BrainsetPipeline¶

class brainsets.pipeline.BrainsetPipeline(raw_dir, processed_dir, args, tracker_handle=None, download_only=False)[source]¶

Bases: ABC

Abstract base class for defining processing pipelines. Pipelines are subclasses of this class. Pipelines are either run through the CLI or through brainsets.runner module.

Subclasses must implement:

Set the brainset_id
get_manifest(): Generate a pd.DataFrame listing all assets to process
download(): Download a single asset from the manifest
process(): Transform downloaded data into standardized format

The pipeline workflow consists of:

Generating a manifest (list of assets to process) via get_manifest(). This happens on the root process.
Downloading each asset via download(). This happens in parallel for multiple rows of the manifest.
Processing each downloaded asset via process(). This also happens in parallel, on the same process as download().

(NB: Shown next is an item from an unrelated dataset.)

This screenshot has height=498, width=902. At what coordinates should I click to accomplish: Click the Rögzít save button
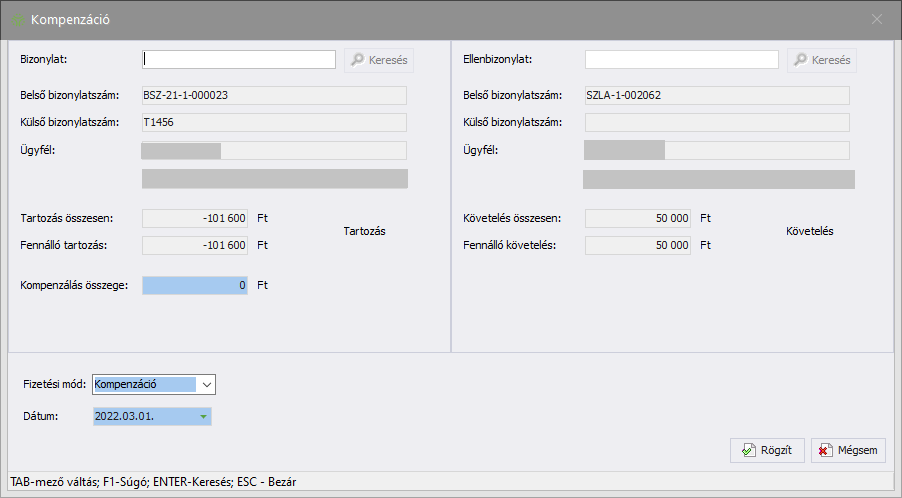point(767,450)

Handling pipeline-specific command line arguments:

Subclasses can define pipeline-specific command-line arguments by setting parser.
The runner will automatically parse any extra CLI arguments using this parser.
The parsed arguments are passed to the get_manifest() as the args method parameter, and to the download() and process() methods via class attribute args.

Examples

>>> from argparse import ArgumentParser
>>> parser = ArgumentParser()
>>> parser.add_argument("--redownload", action="store_true")
>>> parser.add_argument("--reprocess", action="store_true")
>>>
>>> class Pipeline(BrainsetPipeline):
...     brainset_id = "my_brainset"
...     parser = parser
...
...     @classmethod
...     def get_manifest(cls, raw_dir, processed_dir, args):
...         # Return DataFrame of assets to process
...         return pd.DataFrame(...)
...
...     def download(self, manifest_item):
...         # Download the asset
...         # return filepath or handle of downloaded data
...         ...
...
...     def process(self, download_output):
...         # Process the downloaded data
...         ...

brainset_id: str¶: Unique identifier for the brainset. Must be set by the Pipeline subclass.

parser: ArgumentParser | None = None¶: Optional argparse.ArgumentParser object for pipeline-specific command-line arguments. If set by a subclass, the runner will automatically parse any extra command-line arguments using this parser. The parsed arguments are then passed to get_manifest() as a method argument, and to the download() and process() methods via self.args.

raw_dir: Path¶: Raw data directory assigned to this brainset by the pipeline runner.

processed_dir: Path¶: Processed data directory assigned to this brainset by the pipeline runner.

args: Namespace | None¶: Pipeline-specific arguments parsed from the command line. Set by the runner if parser is defined by subclass.

abstractmethod classmethod get_manifest(raw_dir, args)[source]¶

Returns a pandas.DataFrame, which is a table of assets to be downloaded and processed. Each row will be passed individually to the download() and process() methods.

The index of this DataFrame will be used to identify assets for when user wants to process a single asset.

Parameters:

raw_dir (Path) – Raw data directory assigned to this brainset by the pipeline runner.
args (Optional[Namespace]) – Pipeline-specific arguments parsed from the command line. Set by the runner if parser is defined by subclass.

Return type:

pandas.DataFrame

abstractmethod download(manifest_item)[source]¶

Download the asset indicated by manifest_item. All return values will be passed to process().

Parameters:: manifest_item (NamedTuple) – This is a single row of the manifest returned by get_manifest().
Return type:: Any

abstractmethod process(download_output)[source]¶

Process and save the dataset.

Parameters:: download_output (Any) – This will be the return value of the download() method.

update_status(status)[source]¶: Update the current status of the pipeline for a given asset. This will be shown on the terminal.